Machines learning MOFs: training time-lagged autoencoders to learn collective variables for accurate free energy surfaces and transition kinetics
Machines learning MOFs: training time-lagged autoencoders to learn collective variables for accurate free energy surfaces and transition kineticsPromotor(en): V. Van Speybroeck, L. Vanduyfhuys /28217 / Nanoporous materials
Background and problem
Nanoporous materials have proven promising for applications such as gas storage and separation, nanoshock adsorbers and chemical catalysis. An example are so-called metal-organic frameworks (MOFs) which are hybrid frameworks consisting of inorganic bricks connected to each other through organic. The chemical versatility of MOFs is immense, which also entails a huge engineering challenge as it is practically impossible to synthesize and characterize all possible candidate materials for a certain application. Therefore, we need molecular modeling to accurately describe the behavior of existing materials but also reliably predict the behavior of hypothetical materials. In this respect, one can apply molecular dynamics (MD) to describe the behavior starting from the inter- and intramolecular interactions. However, even with the current computational power available, it still remains unfeasible to describe processes that involve overcoming a large barrier in (free) energy. One example of such processes is given by phase transitions in flexible MOFs where the nanopores evolve from an open large pore phase to a closed narrow pore phase (see figure 1). Another example is given by diffusion of guest molecules adsorbed inside the material from one pore through a narrow window to another pore (see figure 1). In both examples, the initial and final states are characterized by local minima of the free energy or (meta)stable states, while the intermediate structure is given by a saddle point or transition state characterized by a high free energy.

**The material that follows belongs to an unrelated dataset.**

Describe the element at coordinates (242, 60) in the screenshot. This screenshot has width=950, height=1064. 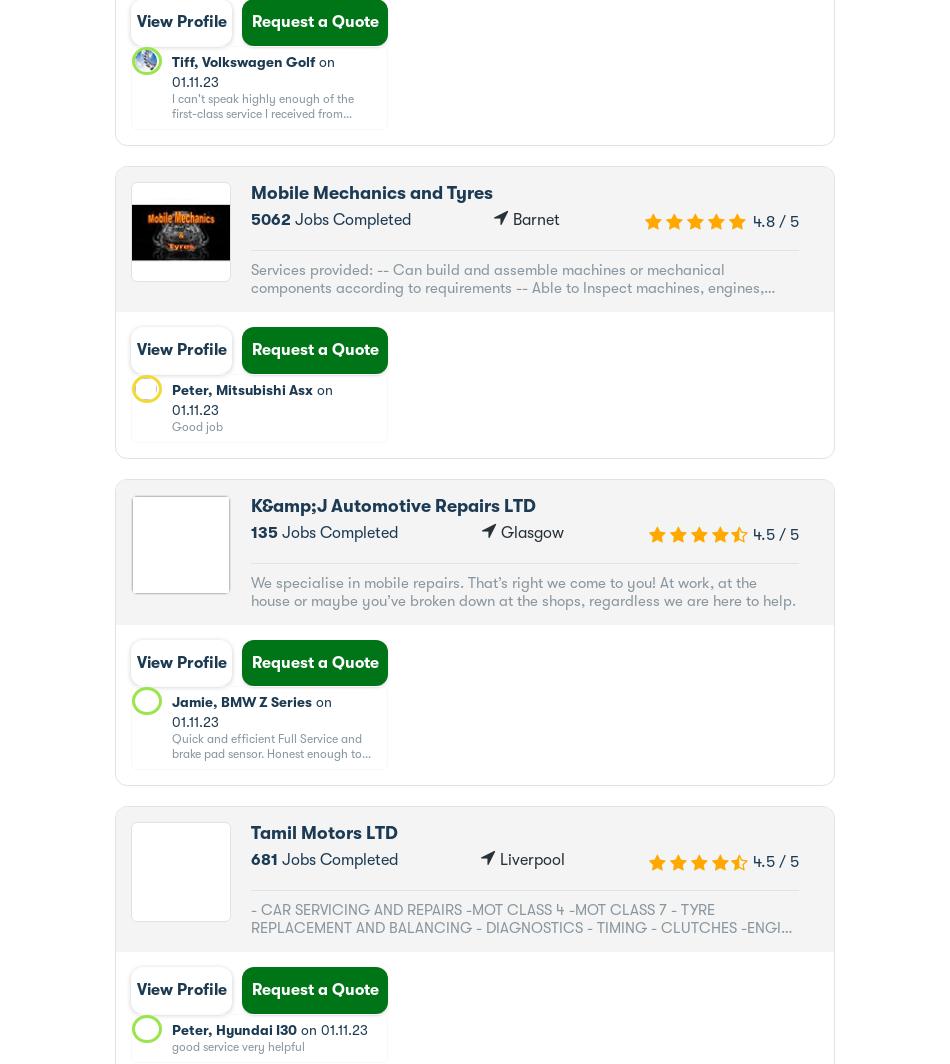
I see `'Tiff, Volkswagen Golf'` at that location.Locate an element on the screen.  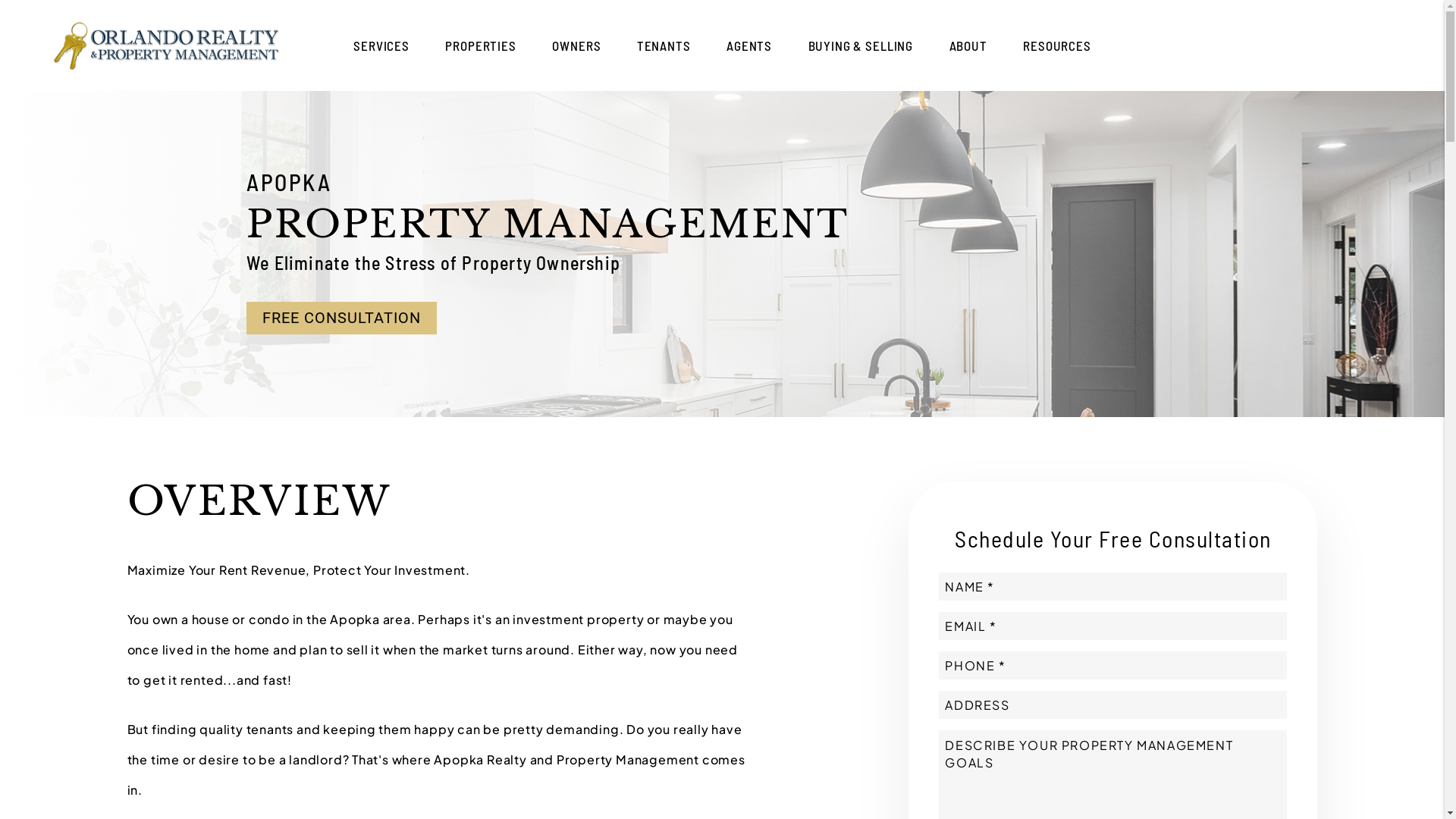
'BUYING & SELLING' is located at coordinates (861, 45).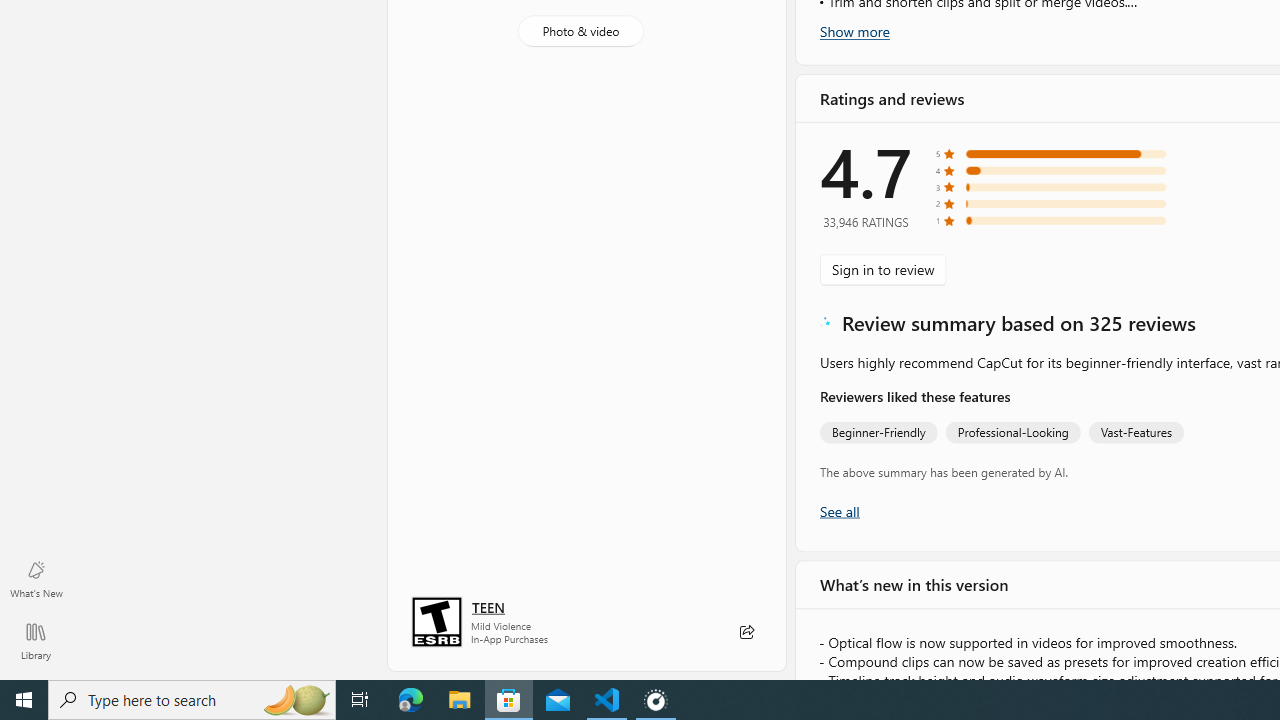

Figure 1: Illustration of phase transitions in flexible MOFs such as 1) CoBDP and 2) DUT-49 as well as diffusion in 3) ZIF-8. Figures taken from [1-2]
Due to the free energy barrier associated with passing through the transition state, these processes occur only very rarely on the time scale accessible in regular MD simulations. Therefore, we need to enhance the simulations, which starts with defining a so-called collective variable (CV), a microscopic degree of freedom that allows to quantitatively describe the progress along the process. During a so-called umbrella simulation, we then enhance the sampling along the direction of this CV by applying a series of biasing potentials in terms of this CV, and reconstruct the free energy profile as function of the CV using statistical physics. However, two important issues remain with this approach: (1) the choice of the CV is mostly done based on intuition which is far from trivial in many cases and (2) to extract the kinetics of the process we need to perform additional restrained simulations in the transition state. In this thesis we aim at addressing both issues more efficiently using machine learning techniques. Therefore, we will consider breathing transitions in CoBDP  and DUT-49  (flexible MOFs), as well as diffusion of ethane/ethene through ZIF-8  (MOF with narrow windows) as illustrated in Figure 1. However, depending on the interest of the student, the focus can be set on either one or both issues.
In this thesis, we aim to tackle both issues outlined above by using a machine learning technique known as time-lagged auto-encoders (TLAE)  which is illustrated in Figure 2. Herein, two neural networks are trained simultaneously, one to encode the collective variables in terms of the cartesian input at time t (the encoder), and one to decode the cartesian coordinates at time t+∆t from the collective variables at time t (the decoder).
Figure 2: Illustration of a time-lagged autoencoder to simultaneously identify an adequate set of CVs as well as determine their time dependence.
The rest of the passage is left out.